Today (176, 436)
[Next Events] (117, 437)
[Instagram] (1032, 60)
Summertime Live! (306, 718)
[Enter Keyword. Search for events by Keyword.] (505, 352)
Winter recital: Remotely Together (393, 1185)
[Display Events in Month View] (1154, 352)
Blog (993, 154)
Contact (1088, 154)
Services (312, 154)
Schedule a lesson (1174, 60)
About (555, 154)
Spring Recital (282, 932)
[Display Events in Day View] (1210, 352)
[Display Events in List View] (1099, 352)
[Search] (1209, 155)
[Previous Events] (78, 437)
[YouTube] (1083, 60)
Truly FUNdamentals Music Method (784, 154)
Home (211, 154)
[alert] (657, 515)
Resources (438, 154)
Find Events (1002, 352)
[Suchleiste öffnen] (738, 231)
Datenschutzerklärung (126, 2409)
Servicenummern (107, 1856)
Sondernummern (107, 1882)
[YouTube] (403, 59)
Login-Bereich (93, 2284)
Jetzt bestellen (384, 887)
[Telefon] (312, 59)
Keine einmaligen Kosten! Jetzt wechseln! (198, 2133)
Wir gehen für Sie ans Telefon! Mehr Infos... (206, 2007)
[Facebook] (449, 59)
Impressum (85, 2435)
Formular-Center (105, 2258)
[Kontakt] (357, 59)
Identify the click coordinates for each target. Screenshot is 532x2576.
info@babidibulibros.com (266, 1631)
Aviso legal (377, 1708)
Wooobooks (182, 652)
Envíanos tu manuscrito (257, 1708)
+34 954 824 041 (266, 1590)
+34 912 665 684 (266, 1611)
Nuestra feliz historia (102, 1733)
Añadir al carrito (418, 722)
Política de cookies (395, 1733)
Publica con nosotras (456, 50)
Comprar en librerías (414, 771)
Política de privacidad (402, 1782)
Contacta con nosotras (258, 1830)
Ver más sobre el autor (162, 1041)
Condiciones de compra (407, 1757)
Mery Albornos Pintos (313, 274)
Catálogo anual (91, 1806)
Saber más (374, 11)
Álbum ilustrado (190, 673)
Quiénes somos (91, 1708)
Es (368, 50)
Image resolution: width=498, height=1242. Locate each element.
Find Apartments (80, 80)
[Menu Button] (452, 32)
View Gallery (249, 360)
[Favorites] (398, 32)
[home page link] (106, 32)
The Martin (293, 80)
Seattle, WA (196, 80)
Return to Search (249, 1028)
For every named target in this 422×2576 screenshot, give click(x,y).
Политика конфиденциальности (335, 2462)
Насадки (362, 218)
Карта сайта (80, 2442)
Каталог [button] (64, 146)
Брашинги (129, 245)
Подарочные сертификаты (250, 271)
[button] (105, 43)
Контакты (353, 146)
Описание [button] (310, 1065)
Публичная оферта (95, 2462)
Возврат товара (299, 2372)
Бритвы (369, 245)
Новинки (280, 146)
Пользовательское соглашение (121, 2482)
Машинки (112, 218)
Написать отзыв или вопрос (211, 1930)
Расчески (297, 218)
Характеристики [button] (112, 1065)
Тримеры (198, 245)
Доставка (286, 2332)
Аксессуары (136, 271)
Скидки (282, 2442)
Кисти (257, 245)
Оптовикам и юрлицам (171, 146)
::::
→ INSTRUCCIONES A SEGUIR
¿Me reescribes las líneas desde la que contiene "About (555, 154)" hasta la que contiene "Contacta con nosotras (258, 1830)", ambas incluidas, cambiando "Spring Recital" por "Spring Concert" y sin tocar nada más?

→ RESPUESTA COMPLETA
About (555, 154)
Spring Concert (282, 932)
[Display Events in Day View] (1210, 352)
[Display Events in List View] (1099, 352)
[Search] (1209, 155)
[Previous Events] (78, 437)
[YouTube] (1083, 60)
Truly FUNdamentals Music Method (784, 154)
Home (211, 154)
[alert] (657, 515)
Resources (438, 154)
Find Events (1002, 352)
[Suchleiste öffnen] (738, 231)
Datenschutzerklärung (126, 2409)
Servicenummern (107, 1856)
Sondernummern (107, 1882)
[YouTube] (403, 59)
Login-Bereich (93, 2284)
Jetzt bestellen (384, 887)
[Telefon] (312, 59)
Keine einmaligen Kosten! Jetzt wechseln! (198, 2133)
Wir gehen für Sie ans Telefon! Mehr Infos... (206, 2007)
[Facebook] (449, 59)
Impressum (85, 2435)
Formular-Center (105, 2258)
[Kontakt] (357, 59)
Identify the click coordinates for each target. Screenshot is 532x2576.
info@babidibulibros.com (266, 1631)
Aviso legal (377, 1708)
Wooobooks (182, 652)
Envíanos tu manuscrito (257, 1708)
+34 954 824 041 (266, 1590)
+34 912 665 684 (266, 1611)
Nuestra feliz historia (102, 1733)
Añadir al carrito (418, 722)
Política de cookies (395, 1733)
Publica con nosotras (456, 50)
Comprar en librerías (414, 771)
Política de privacidad (402, 1782)
Contacta con nosotras (258, 1830)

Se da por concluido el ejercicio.